(Requirement) The answer should consist of every line of the material, repeated verbatim.

--- Task inputs ---

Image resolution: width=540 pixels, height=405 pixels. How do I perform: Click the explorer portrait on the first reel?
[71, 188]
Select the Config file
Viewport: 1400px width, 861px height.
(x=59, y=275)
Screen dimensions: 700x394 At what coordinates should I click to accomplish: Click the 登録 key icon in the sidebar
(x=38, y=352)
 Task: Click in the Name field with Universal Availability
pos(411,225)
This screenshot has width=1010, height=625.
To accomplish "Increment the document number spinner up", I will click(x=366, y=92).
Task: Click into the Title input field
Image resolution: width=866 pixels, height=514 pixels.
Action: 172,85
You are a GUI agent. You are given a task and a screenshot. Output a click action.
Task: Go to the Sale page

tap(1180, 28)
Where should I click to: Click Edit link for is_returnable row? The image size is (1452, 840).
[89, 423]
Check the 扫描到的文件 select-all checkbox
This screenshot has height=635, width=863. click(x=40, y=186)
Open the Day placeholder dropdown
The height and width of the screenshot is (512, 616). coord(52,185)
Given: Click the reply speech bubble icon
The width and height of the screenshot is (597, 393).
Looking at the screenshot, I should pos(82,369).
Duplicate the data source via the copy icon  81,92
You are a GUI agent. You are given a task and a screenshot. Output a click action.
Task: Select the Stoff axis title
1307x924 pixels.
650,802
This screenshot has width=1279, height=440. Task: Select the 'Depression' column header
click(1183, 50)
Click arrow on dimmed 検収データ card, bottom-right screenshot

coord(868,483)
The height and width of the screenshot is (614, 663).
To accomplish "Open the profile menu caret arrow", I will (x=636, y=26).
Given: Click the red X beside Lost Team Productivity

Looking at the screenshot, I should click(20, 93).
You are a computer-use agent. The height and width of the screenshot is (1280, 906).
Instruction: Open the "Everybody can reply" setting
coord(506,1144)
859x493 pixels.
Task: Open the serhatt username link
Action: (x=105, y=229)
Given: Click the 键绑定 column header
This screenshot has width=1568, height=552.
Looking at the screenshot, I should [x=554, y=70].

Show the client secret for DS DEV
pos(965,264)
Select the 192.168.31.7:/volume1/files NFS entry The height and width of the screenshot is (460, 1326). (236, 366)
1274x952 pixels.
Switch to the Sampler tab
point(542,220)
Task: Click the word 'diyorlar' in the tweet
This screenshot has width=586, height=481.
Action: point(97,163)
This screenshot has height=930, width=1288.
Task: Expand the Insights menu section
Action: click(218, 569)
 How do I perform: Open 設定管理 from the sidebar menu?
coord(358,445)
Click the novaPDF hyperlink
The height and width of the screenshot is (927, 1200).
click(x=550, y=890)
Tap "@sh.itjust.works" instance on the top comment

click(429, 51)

---

(Result for this exercise)
Image resolution: width=540 pixels, height=405 pixels. How do I perform: Click the explorer portrait on the first reel?
[71, 188]
Select the Config file
Viewport: 1400px width, 861px height.
(x=59, y=275)
Screen dimensions: 700x394 At what coordinates should I click to accomplish: Click the 登録 key icon in the sidebar
(x=38, y=352)
 Task: Click in the Name field with Universal Availability
pos(411,225)
This screenshot has width=1010, height=625.
To accomplish "Increment the document number spinner up", I will click(x=366, y=92).
Task: Click into the Title input field
Image resolution: width=866 pixels, height=514 pixels.
Action: 172,85
You are a GUI agent. You are given a task and a screenshot. Output a click action.
Task: Go to the Sale page

tap(1180, 28)
Where should I click to: Click Edit link for is_returnable row? The image size is (1452, 840).
[89, 423]
Check the 扫描到的文件 select-all checkbox
This screenshot has height=635, width=863. click(x=40, y=186)
Open the Day placeholder dropdown
The height and width of the screenshot is (512, 616). coord(52,185)
Given: Click the reply speech bubble icon
The width and height of the screenshot is (597, 393).
Looking at the screenshot, I should pos(82,369).
Duplicate the data source via the copy icon  81,92
You are a GUI agent. You are given a task and a screenshot. Output a click action.
Task: Select the Stoff axis title
1307x924 pixels.
650,802
This screenshot has width=1279, height=440. Task: Select the 'Depression' column header
click(1183, 50)
Click arrow on dimmed 検収データ card, bottom-right screenshot

coord(868,483)
The height and width of the screenshot is (614, 663).
To accomplish "Open the profile menu caret arrow", I will (x=636, y=26).
Given: Click the red X beside Lost Team Productivity

Looking at the screenshot, I should click(20, 93).
You are a computer-use agent. The height and width of the screenshot is (1280, 906).
Instruction: Open the "Everybody can reply" setting
coord(506,1144)
859x493 pixels.
Task: Open the serhatt username link
Action: (x=105, y=229)
Given: Click the 键绑定 column header
This screenshot has width=1568, height=552.
Looking at the screenshot, I should [x=554, y=70].

Show the client secret for DS DEV
pos(965,264)
Select the 192.168.31.7:/volume1/files NFS entry The height and width of the screenshot is (460, 1326). (236, 366)
1274x952 pixels.
Switch to the Sampler tab
point(542,220)
Task: Click the word 'diyorlar' in the tweet
This screenshot has width=586, height=481.
Action: point(97,163)
This screenshot has height=930, width=1288.
Task: Expand the Insights menu section
Action: click(218, 569)
 How do I perform: Open 設定管理 from the sidebar menu?
coord(358,445)
Click the novaPDF hyperlink
The height and width of the screenshot is (927, 1200).
click(x=550, y=890)
Tap "@sh.itjust.works" instance on the top comment

click(429, 51)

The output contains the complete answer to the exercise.